The Denisovans have a new address. For the first time ever, bones belonging to the extinct group of hominins, who were related to Neanderthals, have been found outside of their only known home in Siberia, the Denisova Cave. These new fossils were discovered in Tibet.
“I’m very excited—we have a Denisovan that’s somewhere else than Denisova,” Bence Viola, a paleoanthropologist at the University of Toronto who was not involved in the new study, told the New York Times. “We’d known about Denisovans for 10 years and hadn’t found them anywhere else.”
The discovery in Tibet makes sense, but also raises several new questions. Beyond their legacy in the Siberian cave, the Denisovans carried genetic markers that can still be seen today in Tibet. Both Tibetan people and Denisovans carry the ability to easily move through higher elevations thanks to a gene called EPAS1.

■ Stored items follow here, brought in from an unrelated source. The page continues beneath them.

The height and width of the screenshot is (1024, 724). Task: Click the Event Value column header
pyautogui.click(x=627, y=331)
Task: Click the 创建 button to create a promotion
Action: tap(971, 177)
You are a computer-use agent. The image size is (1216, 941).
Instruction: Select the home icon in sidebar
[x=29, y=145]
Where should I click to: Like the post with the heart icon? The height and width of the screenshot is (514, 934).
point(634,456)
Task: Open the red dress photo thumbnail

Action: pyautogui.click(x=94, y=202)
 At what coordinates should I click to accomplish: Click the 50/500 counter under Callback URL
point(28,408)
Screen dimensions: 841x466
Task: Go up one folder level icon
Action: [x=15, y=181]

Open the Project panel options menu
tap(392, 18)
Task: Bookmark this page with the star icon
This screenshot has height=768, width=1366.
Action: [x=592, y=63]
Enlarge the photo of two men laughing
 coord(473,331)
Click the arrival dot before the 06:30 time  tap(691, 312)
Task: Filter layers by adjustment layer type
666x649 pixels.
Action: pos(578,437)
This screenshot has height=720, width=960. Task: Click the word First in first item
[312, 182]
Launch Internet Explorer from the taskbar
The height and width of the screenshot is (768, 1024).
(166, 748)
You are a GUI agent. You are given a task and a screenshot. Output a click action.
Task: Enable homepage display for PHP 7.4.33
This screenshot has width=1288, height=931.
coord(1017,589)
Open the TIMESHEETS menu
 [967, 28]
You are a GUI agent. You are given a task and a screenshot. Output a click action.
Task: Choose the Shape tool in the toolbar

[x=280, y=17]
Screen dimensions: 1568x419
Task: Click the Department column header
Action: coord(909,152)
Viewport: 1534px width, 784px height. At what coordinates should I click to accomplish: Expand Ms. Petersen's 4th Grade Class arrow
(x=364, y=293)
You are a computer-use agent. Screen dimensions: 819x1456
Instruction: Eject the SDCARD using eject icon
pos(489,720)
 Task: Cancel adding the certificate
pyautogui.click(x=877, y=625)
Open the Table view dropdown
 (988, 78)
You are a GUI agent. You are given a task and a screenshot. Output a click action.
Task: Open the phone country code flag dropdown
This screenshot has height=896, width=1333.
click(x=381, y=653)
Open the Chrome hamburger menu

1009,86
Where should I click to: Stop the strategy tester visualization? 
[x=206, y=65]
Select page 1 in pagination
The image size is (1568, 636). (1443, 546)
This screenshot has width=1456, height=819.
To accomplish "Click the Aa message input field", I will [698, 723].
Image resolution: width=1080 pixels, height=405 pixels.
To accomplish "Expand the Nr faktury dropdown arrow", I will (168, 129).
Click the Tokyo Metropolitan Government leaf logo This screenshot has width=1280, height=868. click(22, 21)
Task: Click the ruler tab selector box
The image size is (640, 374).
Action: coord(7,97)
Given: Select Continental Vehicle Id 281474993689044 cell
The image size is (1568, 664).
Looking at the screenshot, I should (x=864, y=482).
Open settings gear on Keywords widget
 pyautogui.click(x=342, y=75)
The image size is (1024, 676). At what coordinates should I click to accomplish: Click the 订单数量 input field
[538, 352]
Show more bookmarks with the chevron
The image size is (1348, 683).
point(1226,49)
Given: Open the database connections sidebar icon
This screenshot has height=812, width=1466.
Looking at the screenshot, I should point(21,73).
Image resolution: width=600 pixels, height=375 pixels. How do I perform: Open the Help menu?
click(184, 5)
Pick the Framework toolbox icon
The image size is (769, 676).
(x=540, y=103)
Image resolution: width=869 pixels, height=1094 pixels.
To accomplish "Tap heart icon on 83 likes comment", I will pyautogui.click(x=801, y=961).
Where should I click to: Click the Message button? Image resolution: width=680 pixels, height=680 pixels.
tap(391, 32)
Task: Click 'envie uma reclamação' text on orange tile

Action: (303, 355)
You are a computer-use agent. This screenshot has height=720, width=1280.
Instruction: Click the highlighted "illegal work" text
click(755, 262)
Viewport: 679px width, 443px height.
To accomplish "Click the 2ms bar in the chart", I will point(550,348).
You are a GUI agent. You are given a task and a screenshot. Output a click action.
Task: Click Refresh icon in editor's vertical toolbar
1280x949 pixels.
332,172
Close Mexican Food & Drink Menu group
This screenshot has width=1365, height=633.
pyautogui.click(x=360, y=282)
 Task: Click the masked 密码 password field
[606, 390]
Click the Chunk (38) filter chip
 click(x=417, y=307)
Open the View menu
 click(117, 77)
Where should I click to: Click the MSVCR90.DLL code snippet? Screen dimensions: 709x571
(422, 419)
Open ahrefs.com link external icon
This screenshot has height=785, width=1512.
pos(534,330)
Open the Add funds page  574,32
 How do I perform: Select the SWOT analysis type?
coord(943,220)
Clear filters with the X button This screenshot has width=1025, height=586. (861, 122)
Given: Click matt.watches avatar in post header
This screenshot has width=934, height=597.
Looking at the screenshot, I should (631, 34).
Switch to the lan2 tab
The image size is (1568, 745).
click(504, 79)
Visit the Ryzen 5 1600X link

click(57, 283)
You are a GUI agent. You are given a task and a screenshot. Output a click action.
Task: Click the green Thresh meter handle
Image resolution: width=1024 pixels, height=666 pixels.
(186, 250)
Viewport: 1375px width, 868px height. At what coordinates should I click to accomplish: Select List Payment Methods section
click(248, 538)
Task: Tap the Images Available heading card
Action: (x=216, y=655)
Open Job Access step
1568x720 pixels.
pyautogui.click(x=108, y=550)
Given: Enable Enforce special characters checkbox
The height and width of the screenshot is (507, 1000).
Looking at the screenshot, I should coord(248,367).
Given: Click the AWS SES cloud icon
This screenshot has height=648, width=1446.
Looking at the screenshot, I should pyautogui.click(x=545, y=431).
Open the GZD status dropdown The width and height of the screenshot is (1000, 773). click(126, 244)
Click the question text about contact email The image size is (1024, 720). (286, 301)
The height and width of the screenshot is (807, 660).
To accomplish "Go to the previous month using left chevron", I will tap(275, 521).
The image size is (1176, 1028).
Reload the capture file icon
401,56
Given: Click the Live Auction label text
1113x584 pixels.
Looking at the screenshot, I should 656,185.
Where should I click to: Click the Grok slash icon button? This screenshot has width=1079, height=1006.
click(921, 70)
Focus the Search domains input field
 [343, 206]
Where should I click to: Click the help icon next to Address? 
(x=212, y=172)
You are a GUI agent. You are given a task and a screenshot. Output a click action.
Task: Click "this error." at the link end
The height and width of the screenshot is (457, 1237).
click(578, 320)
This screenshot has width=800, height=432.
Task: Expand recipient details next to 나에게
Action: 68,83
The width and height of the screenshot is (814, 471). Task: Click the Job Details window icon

How the DNA made its way to Tibet is anyone’s guess. “We don’t know the order of events,” Emilia Huerta-Sanchez, a population geneticist at Brown University who was not involved in the study, told the Times. “But Denisovans are such a mysterious group that anything we learn is exciting.”
The fossil, a mandible for chewing, was first discovered in 1980 by a monk. The monk then gave the bone to his teacher, the Sixth Gung-Thang Living Buddha. The teacher recognized the bone’s importance and then donated it to Lanzhou University in northwestern China. Scientists have been studying the mandible (and the area where it was discovered) since 2010.
The bone’s well-preserved primitive shape and particularly large molars indicated to scientists that it was related to Neanderthals, but decidedly different. Dating showed it to be at least 160,000 years old, which gives it a “minimum age that equals that of the oldest specimens from the Denisova Cave,” according to Chuan-Chou Shen from the Department of Geosciences at National Taiwan University, who conducted the dating.
Scientists assume the Denisovans were large, with adult males weighing over 200 pounds. “These are like football players,” Viola said.
Earlier this year, an AI run by a group of European biologists predicted that at some point in the future, a Neanderthal-Denisovan offspring would be found. While there’s no telling what, if anything, else will be discovered about Denisovans in Tibet, having a more geographically diverse population does increase the odds.